Absurd indeed.  You can't move from "maybe pain is slightly less bad for non-rational beings" to "it's not obvious that pain matters at all for non-rational beings".  Otherwise you're in baby-torturing territory. (This is why it's confused to write "human" instead of "rational being". Not all humans are more cognitively sophisticated than all non-human animals.)

Finally, Furrow's central argument:
But animals cannot have moral rights [or interests?], simply because the treatment of animals falls outside the scope of our core understanding of morality. Morality is not a set of principles written in the stars.
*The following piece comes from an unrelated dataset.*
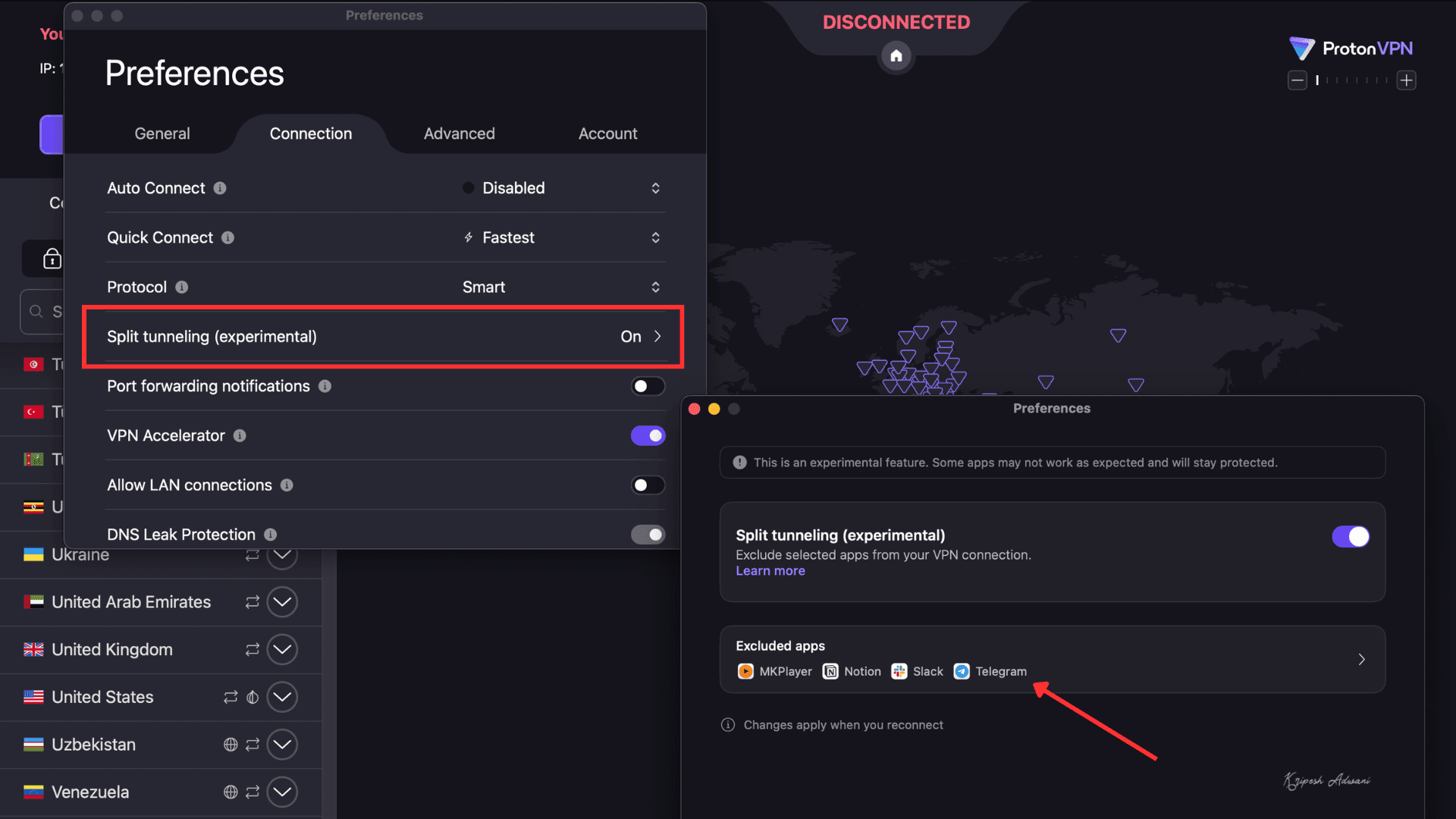
Task: Click the map zoom-out minus icon
Action: [1298, 80]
Morality arises, because as human beings, we need to cooperate with each other in order to thrive. [...] Our flourishing does not depend on getting cows, tigers, or shrimp to trust us or we them, and thus we have no reciprocal moral relations with them. [...] There may be environmental reasons to refrain from eating meat but no moral reasons based on the interests of animals.

Contrary to this Contractarian conception, it is not a precondition of your mattering morally that your cooperation would be useful to me.  Nazis cannot excuse their behaviour by pointing out that their flourishing doesn't depend on getting oppressed minority groups to trust them (even if mutual cooperation would actually have been better for them, just imagine a case where this isn't so).  Furrow's ultimately egoistic "core understanding of morality" isn't mine, and I hope it isn't yours.

Furrow wraps up:
This is not to say we should be cruel to animals, lack empathy for them, or ignore their welfare. The reason is not that they have rights. Rather it is because cruelty is a character flaw that we should strive to overcome. But our moral energy is not infinite. The humane treatment of animals is one among many moral projects we should undertake, but it has no special priority over the many more pressing human needs that cry out for our attention. It is often assumed that vegetarians have the moral high-ground. [...] But there is no moral obligation to refrain from eating meat and thus no moral high ground to occupy.

I'm confused.  There are "no moral reasons based on the interests of animals", but we "should not... ignore their welfare." Why not?  Because it would be "cruel" (why? ignoring the morally irrelevant "interests" of plants isn't), which is a "character flaw".  Never mind others' suffering, what really matters is that we improve ourselves.  This is a "moral project we should undertake", but achieving it won't actually lead you to "moral high ground", so maybe don't bother after all.

Colour me unimpressed.  (And I'm not even a vegetarian.)

1 comment:

  1. Nice work. Drop the mic. Another Q: So he's an aesthetician, right? Is he a contractarian about aesthetic value? If not, must he then think it's "written in the stars"?